Start of Stored data

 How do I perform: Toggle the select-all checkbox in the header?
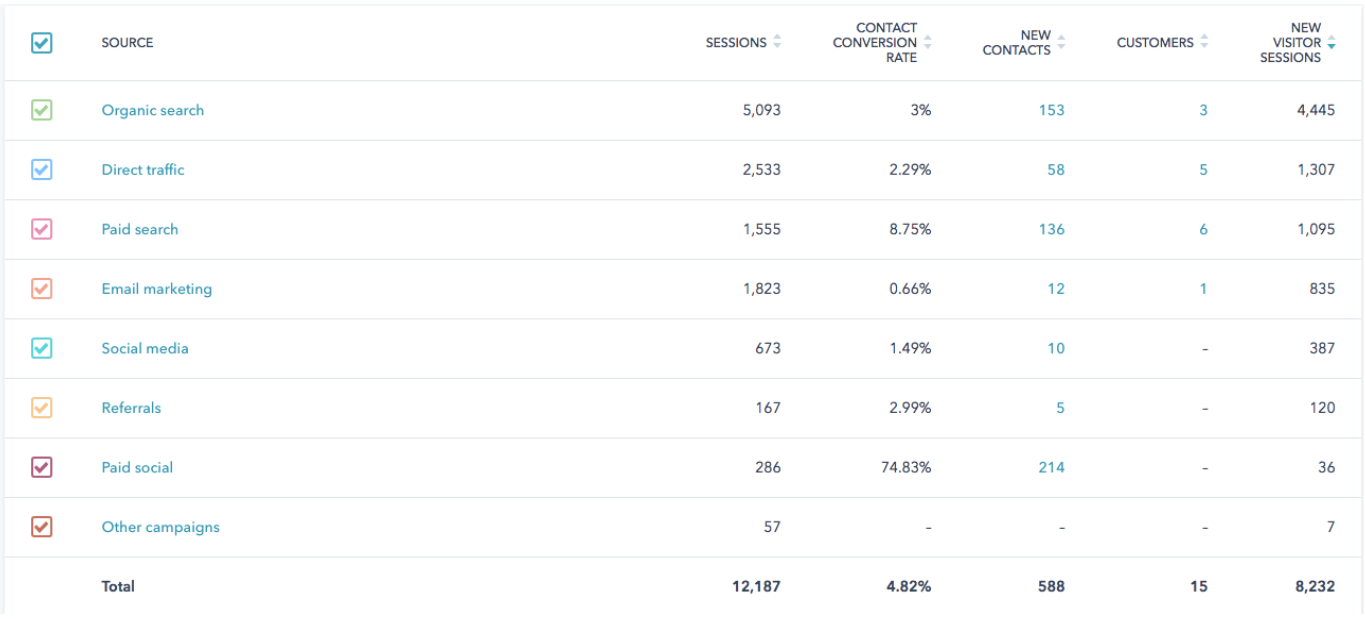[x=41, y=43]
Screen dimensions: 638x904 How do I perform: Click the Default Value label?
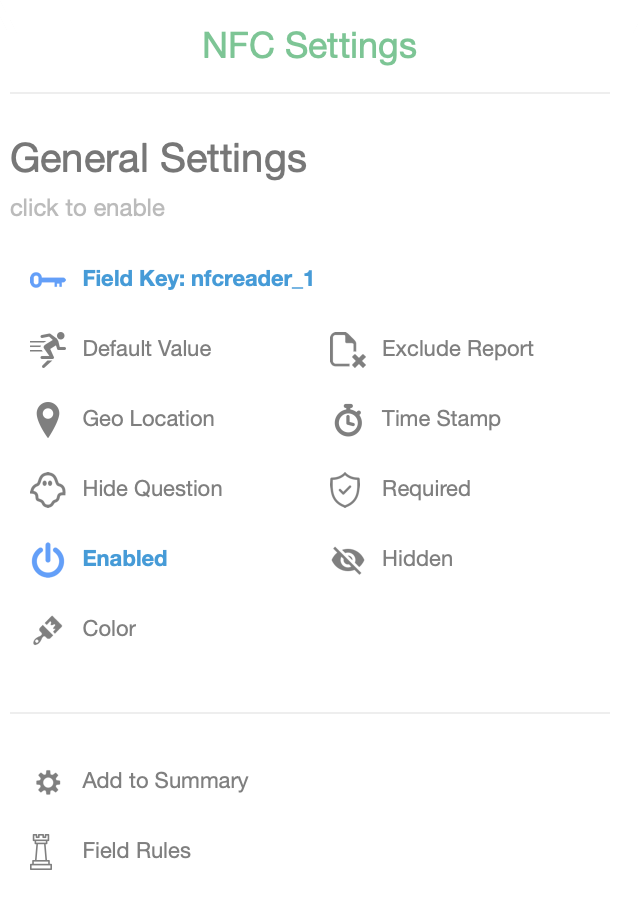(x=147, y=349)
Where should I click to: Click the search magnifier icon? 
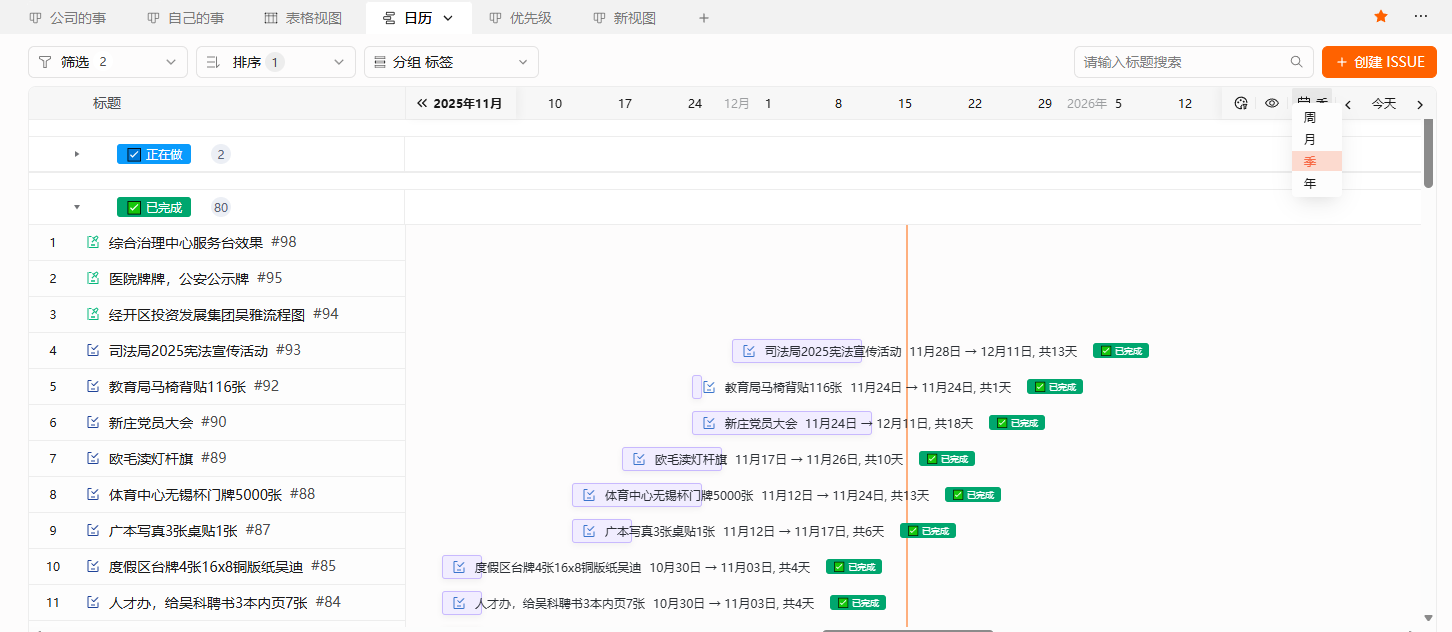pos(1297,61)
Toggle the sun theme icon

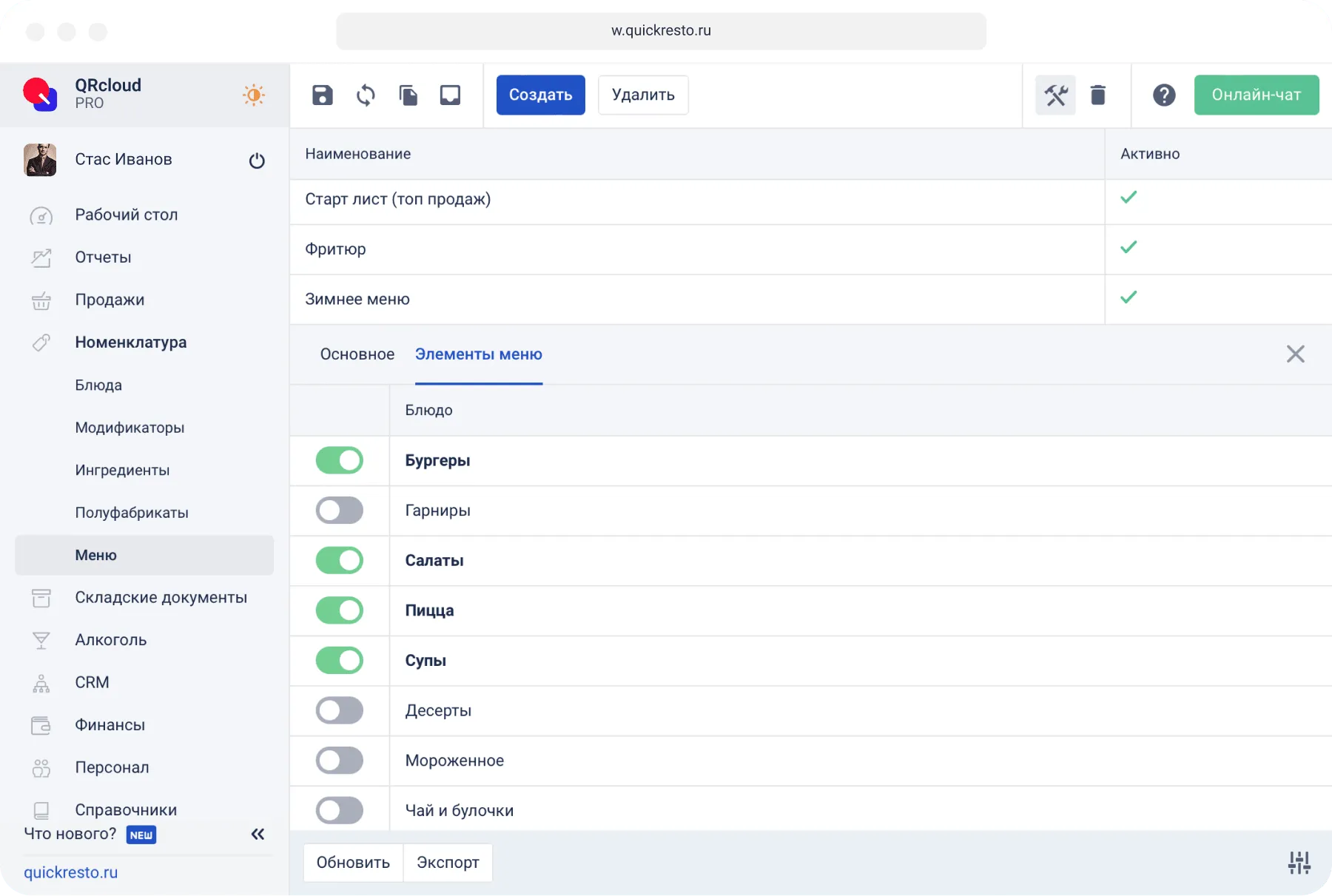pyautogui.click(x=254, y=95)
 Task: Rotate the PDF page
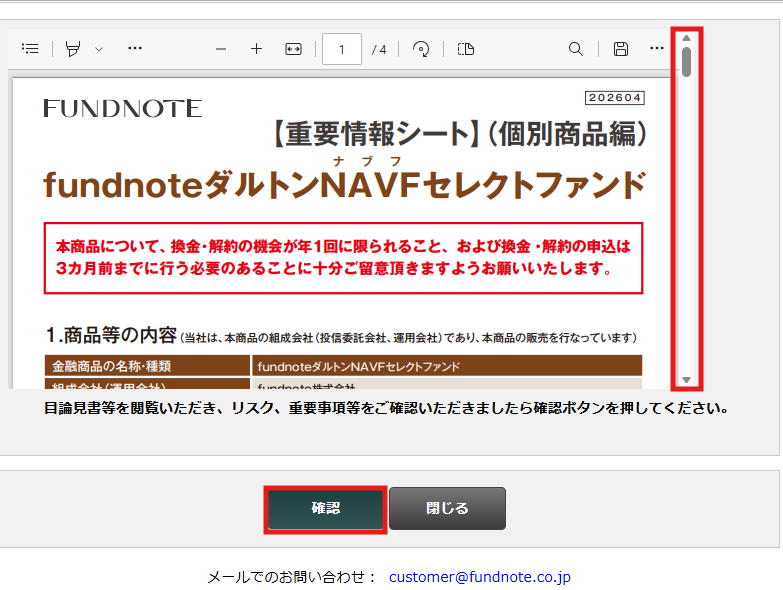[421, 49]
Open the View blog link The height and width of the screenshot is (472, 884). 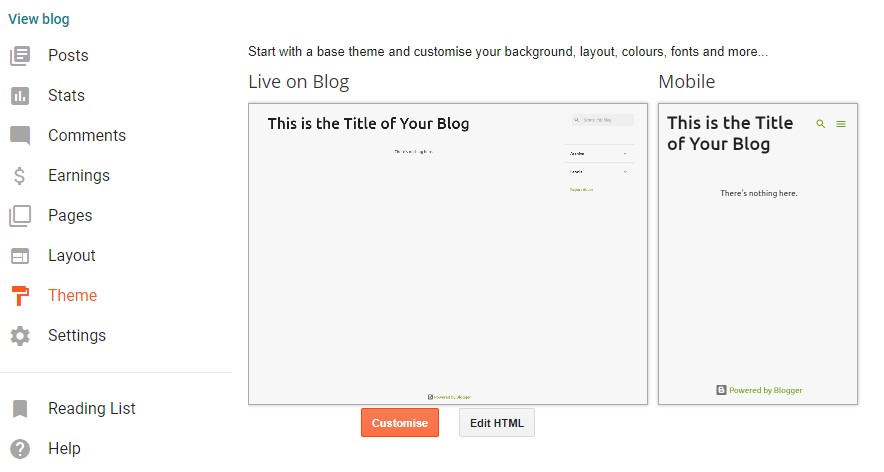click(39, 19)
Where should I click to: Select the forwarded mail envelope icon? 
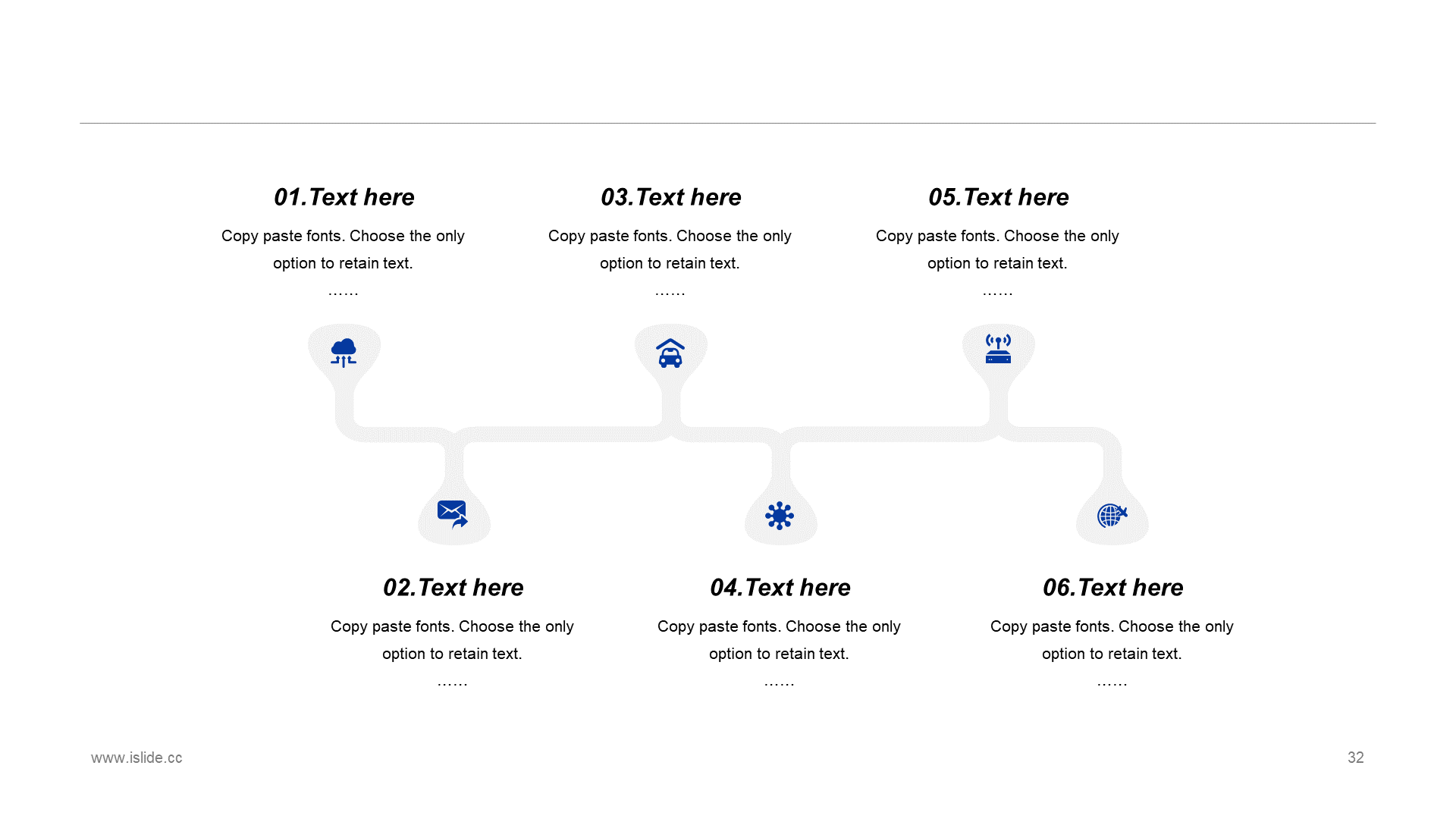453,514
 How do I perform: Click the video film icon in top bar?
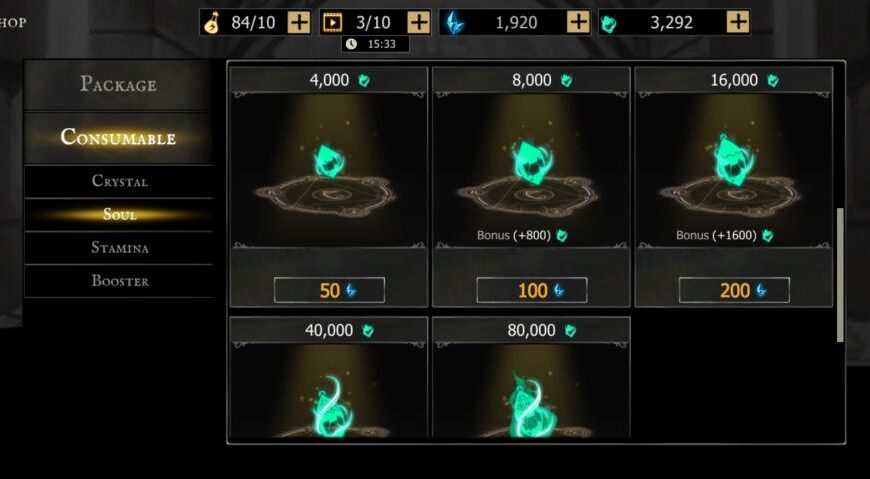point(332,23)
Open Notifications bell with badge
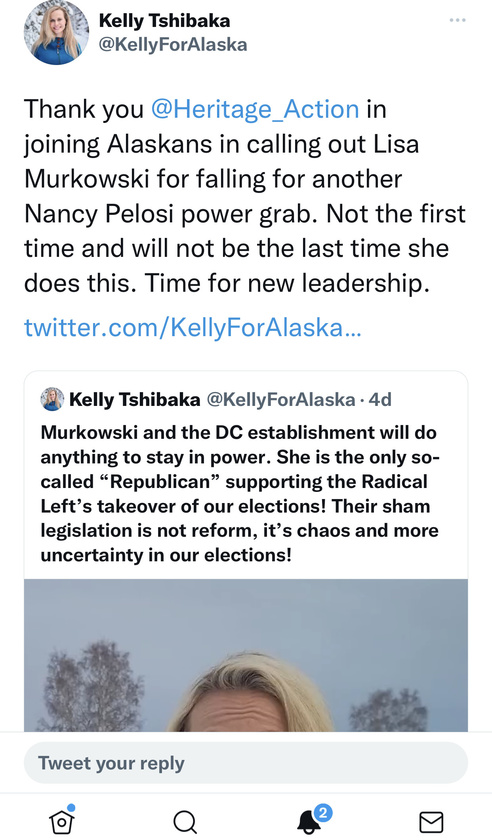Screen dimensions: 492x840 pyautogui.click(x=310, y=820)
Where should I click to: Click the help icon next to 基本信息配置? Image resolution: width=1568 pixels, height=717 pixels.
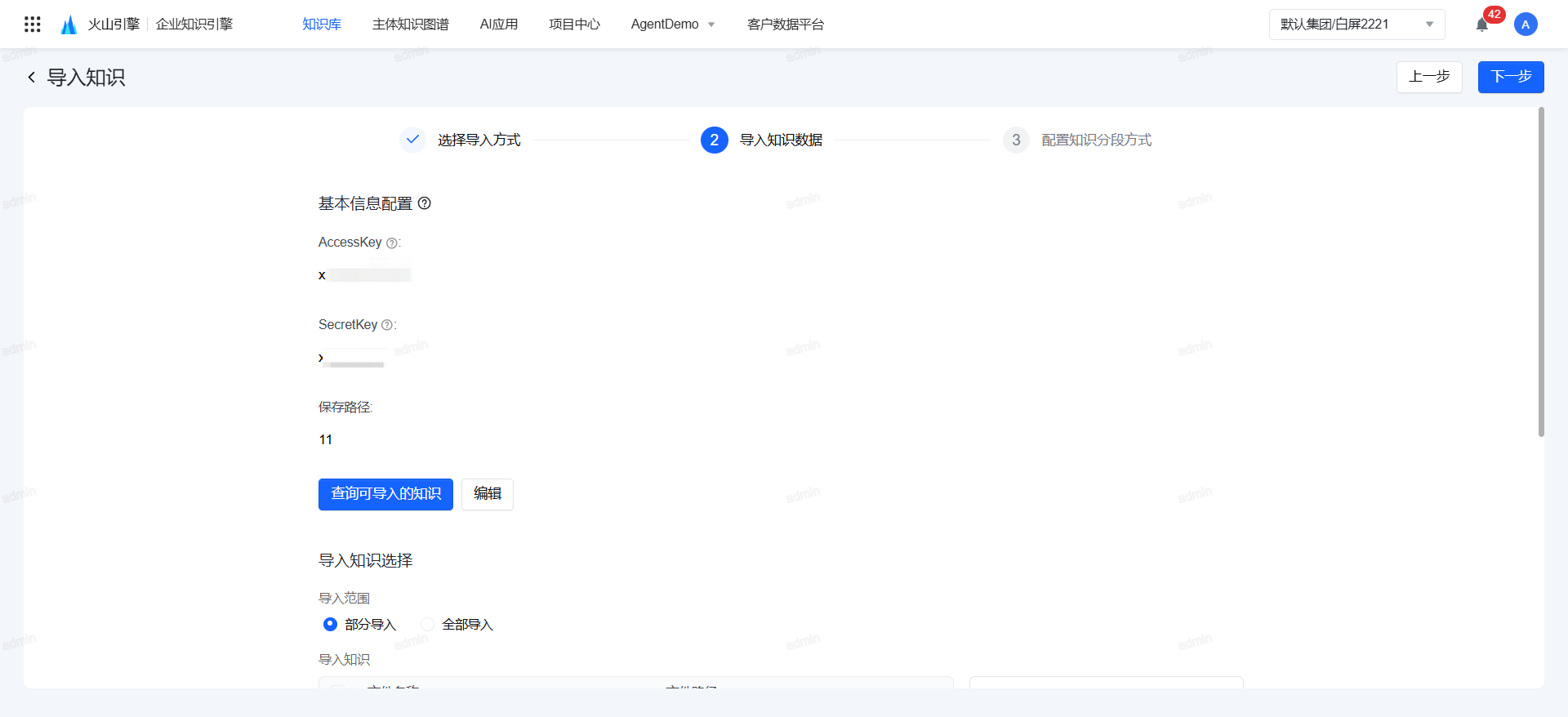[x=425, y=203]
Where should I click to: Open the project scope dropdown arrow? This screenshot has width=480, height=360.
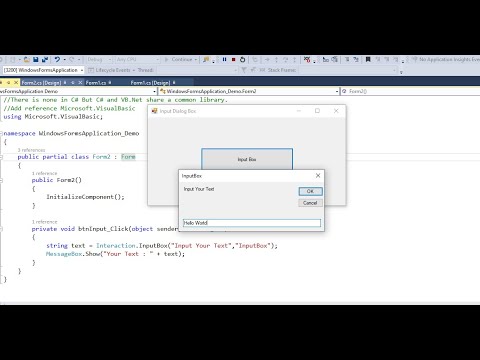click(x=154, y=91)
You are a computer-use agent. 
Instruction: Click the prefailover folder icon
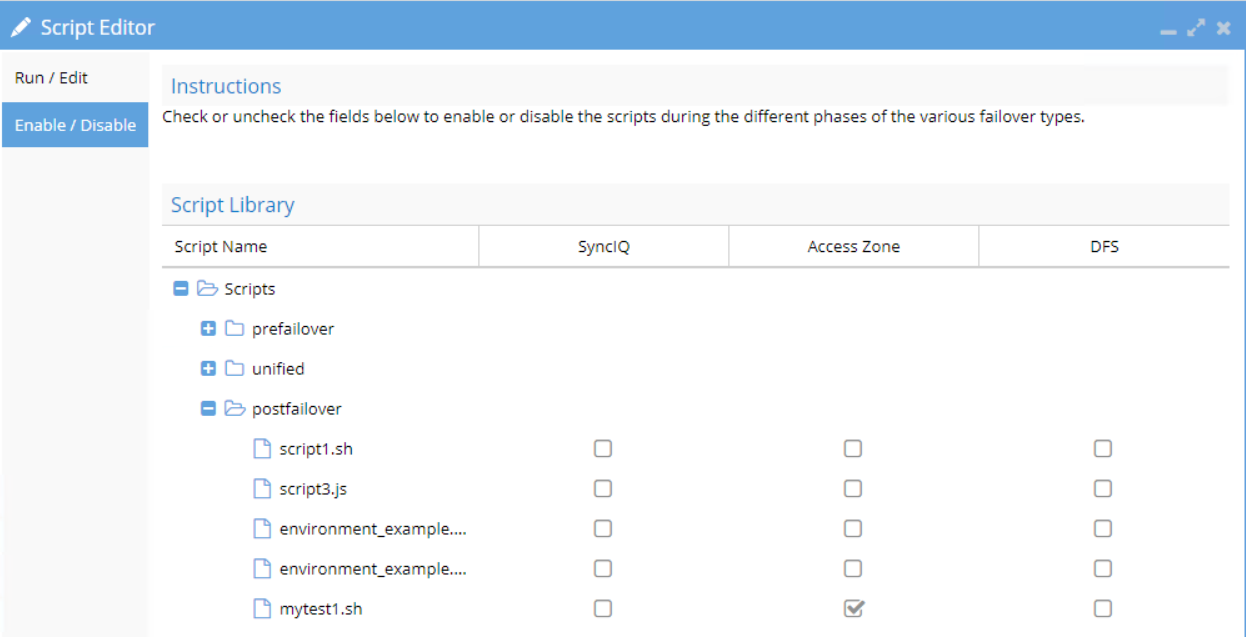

End of Stored data

→ Exercise goal:
From the line containing "How do I perform: Click the video" through the last line of the listing, inclusive, transcribe every line exactly and nothing else; the pictures stay out.

→ Task output:
 How do I perform: Click the video film icon in top bar?
point(332,23)
Open Notifications bell with badge
Screen dimensions: 492x840 pyautogui.click(x=310, y=820)
Where should I click to: Click the help icon next to 基本信息配置? Image resolution: width=1568 pixels, height=717 pixels.
[x=425, y=203]
Where should I click to: Open the project scope dropdown arrow? This screenshot has width=480, height=360.
click(x=154, y=91)
You are a computer-use agent. 
Instruction: Click the prefailover folder icon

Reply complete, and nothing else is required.